American trumpet player

Nathaniel Bryant Mayfield is an internationally recognized trumpet soloist and prizewinner. Prior to his enrollment at the Juilliard School of Music as a student of Raymond Mase (Chairman of the Brass Department, The Juilliard School), Mayfield studied trumpet at Interlochen Arts Academy, as well as the Tanglewood Institute. In 1994, he was awarded a Presidential Scholarship, and was the winner of the 1994 National Trumpet Competition (HS Division), the 1997 International Trumpet Guild Solo Competition, the 1995 Aspen Brass Concerto Competition, the 1997 Yamaha Young Performing Artist Competition, and has advanced in numerous other International Solo Competitions (Kiev, Ukraine, Markneukirchen, Germany and the Ellsworth-Smith International Competition in Bad Saeckingen, Germany).

He was awarded a Fulbright Scholarship for further study with Professor Reinhold Friedrich at the Hochschule für Musik Karlsruhe, Germany.
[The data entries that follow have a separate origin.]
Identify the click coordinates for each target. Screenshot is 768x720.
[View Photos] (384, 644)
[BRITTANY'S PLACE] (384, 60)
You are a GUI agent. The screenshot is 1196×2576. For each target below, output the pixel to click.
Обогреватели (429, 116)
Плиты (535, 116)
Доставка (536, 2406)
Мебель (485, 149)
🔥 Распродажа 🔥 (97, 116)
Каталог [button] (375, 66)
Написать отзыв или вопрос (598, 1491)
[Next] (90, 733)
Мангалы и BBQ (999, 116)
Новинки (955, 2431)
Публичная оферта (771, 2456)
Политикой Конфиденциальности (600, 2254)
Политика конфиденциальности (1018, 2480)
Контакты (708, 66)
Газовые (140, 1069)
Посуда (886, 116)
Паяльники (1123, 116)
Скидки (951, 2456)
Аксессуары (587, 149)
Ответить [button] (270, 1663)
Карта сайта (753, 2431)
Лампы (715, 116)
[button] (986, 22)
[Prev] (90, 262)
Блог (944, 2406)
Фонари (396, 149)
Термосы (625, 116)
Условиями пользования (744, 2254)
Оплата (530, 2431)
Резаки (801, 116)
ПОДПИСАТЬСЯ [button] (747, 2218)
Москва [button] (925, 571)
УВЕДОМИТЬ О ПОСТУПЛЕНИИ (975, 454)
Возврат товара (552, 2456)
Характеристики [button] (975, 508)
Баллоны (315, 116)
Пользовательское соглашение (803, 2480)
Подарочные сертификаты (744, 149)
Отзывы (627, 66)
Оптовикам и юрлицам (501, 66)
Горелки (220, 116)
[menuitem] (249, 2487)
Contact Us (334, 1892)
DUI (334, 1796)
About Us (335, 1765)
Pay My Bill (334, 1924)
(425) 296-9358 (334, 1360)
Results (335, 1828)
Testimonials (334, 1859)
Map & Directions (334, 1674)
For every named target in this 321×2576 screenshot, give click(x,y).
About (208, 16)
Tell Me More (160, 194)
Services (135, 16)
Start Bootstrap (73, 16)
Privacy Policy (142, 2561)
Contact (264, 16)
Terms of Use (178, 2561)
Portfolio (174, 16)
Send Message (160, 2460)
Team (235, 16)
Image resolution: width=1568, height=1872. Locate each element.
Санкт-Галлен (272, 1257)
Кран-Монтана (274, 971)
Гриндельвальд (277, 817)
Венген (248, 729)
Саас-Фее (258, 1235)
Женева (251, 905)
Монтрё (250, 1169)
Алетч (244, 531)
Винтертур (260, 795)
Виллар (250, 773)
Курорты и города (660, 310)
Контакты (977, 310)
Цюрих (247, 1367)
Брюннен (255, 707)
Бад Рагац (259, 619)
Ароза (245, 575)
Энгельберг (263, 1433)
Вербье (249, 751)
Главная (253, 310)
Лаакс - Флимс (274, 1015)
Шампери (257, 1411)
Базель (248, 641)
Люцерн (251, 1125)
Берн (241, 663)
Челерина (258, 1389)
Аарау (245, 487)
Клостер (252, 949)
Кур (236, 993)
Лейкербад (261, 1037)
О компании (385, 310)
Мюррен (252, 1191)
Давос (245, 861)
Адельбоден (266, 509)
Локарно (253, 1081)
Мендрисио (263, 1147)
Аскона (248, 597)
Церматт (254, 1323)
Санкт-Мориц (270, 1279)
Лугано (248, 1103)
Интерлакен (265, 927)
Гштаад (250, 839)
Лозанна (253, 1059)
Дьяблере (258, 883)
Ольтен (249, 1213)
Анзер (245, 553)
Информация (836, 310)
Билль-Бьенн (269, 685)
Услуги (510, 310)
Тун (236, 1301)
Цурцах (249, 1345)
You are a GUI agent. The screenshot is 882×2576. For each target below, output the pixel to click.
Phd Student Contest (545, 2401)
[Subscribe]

After returning to Texas from abroad, Mayfield was appointed Director of Music for The Austin School for the Performing and Visual Arts, and also Executive Director for the Austin Brass Center, both 501-C3 non-profit organizations. He is currently Instructor of Trumpet at Texas A&M University in College Station, TX. Along with trumpet virtuosi Paul Merkelo and Rex Richardson, he is one of the three trumpeters in "NEXT" Ensemble, an international group that incorporates baroque, jazz and classical/romantic trumpet in contemporary/experimental settings. A firm believer in expanding the trumpet repertoire, Mayfield has premiered and recorded works by composers Eric Ewazen, James Stephenson, Eric McIntyre, P.K. Waddle, and Filip Sande of Norway.